WTI hosts consultative workshop on addressing wildlife mortality due to electrocution at NNTR
Gondia, Maharashtra, 25th June 2026: Wildlife Trust of India (WTI), under its Central India Tiger Corridor Securement Project, organised a day-long consultative workshop titled ‘Addressing Wildlife Mortality due to Electrocution: Challenges and Solutions’ in Gondia, Maharashtra. Conducted in collaboration with the Nawegaon Nagzira Tiger Reserve (NNTR) and supported by the International Fund for Animal Welfare (IFAW), the workshop brought together officers from the Maharashtra Forest Department, Maharashtra State Electricity Distribution Company Limited (MSEDCL), district administration, conservation organisations and field practitioners to discuss practical measures for addressing wildlife mortality caused by electrocution across the Central Indian landscape.
The workshop commenced with a welcome address by Smt. Piyusha Jagtap, IFS, Field Director, NNTR. She emphasised that protecting animals from electrocution must remain the top priority. She noted that ensuring the safety of wildlife is fundamental to recovering prey populations and sustaining the broader ecosystem. Mr. Ankit Thakur, WTI, welcomed the participants and described the meeting as an important first step towards developing practical, field-ready interventions for the Gondia–Bhandara–NNTR landscape.
Between 2018 and 2026, at least 9 tigers were documented to have died due to electrocution in Gondia and Bhandara districts alone. The numbers are likely to be considerably higher when neighbouring landscapes are also considered.
The first session was conducted by Mr. Milind Pariwakam, WTI, who provided an overview of Central India’s extensive corridor network. He explained that NNTR, sitting at the tri-junction of Maharashtra, Madhya Pradesh, and Chhattisgarh, plays an important role in connecting several Protected Areas across the region. His session highlighted that electrocution poses a direct threat to this connectivity, as tigers moving through the landscape, especially young males dispersing from their natal territories, are highly vulnerable to live wire encounters in the agricultural areas that lie between forests.

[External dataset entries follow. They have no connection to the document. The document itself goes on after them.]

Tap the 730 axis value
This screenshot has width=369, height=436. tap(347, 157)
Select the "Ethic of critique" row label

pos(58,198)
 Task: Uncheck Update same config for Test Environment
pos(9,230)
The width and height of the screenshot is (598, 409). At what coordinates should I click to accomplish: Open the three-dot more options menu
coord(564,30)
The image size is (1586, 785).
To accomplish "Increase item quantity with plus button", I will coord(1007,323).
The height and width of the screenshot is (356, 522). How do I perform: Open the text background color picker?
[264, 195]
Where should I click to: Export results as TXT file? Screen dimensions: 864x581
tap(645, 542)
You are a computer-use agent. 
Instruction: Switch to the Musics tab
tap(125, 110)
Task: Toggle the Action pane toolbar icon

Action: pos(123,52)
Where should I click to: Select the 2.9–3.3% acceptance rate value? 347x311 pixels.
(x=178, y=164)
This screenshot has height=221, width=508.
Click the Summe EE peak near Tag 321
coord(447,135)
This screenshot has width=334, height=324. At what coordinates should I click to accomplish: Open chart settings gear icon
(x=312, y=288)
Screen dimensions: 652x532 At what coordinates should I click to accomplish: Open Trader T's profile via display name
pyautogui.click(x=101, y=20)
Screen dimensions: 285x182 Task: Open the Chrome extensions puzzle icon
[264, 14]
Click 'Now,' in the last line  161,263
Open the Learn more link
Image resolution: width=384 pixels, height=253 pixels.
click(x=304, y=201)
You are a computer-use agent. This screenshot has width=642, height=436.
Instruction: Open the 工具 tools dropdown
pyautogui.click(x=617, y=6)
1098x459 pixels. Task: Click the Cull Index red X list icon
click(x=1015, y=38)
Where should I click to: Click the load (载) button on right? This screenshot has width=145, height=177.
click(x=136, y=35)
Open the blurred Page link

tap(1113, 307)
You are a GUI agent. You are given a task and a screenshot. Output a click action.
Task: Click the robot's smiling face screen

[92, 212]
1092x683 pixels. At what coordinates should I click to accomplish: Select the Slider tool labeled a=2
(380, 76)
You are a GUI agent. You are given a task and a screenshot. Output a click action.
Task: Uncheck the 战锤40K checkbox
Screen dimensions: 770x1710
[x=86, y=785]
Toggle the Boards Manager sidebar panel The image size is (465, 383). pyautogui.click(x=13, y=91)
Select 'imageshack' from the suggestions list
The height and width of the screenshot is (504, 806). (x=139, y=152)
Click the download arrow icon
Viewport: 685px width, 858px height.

Session on overview of electrocution in India by Mr. Nitin Desai, Director, WPSI | Photo © Team WTI
The second session, delivered by Mr. Nitin Desai, Director, Wildlife Protection Society of India (WPSI), provided a detailed account of the scale and pattern of electrocution incidents across India. He walked participants through the different forms of illegal electrification, the modus operandi used by those setting live wire traps, and the critical gaps in investigation, documentation, and prosecution that allow perpetrators to go unpunished. Drawing on WPSI’s national data, he noted that approximately one in every three tiger electrocution deaths in the country occurs in Maharashtra, underscoring the particular urgency of the problem in this region.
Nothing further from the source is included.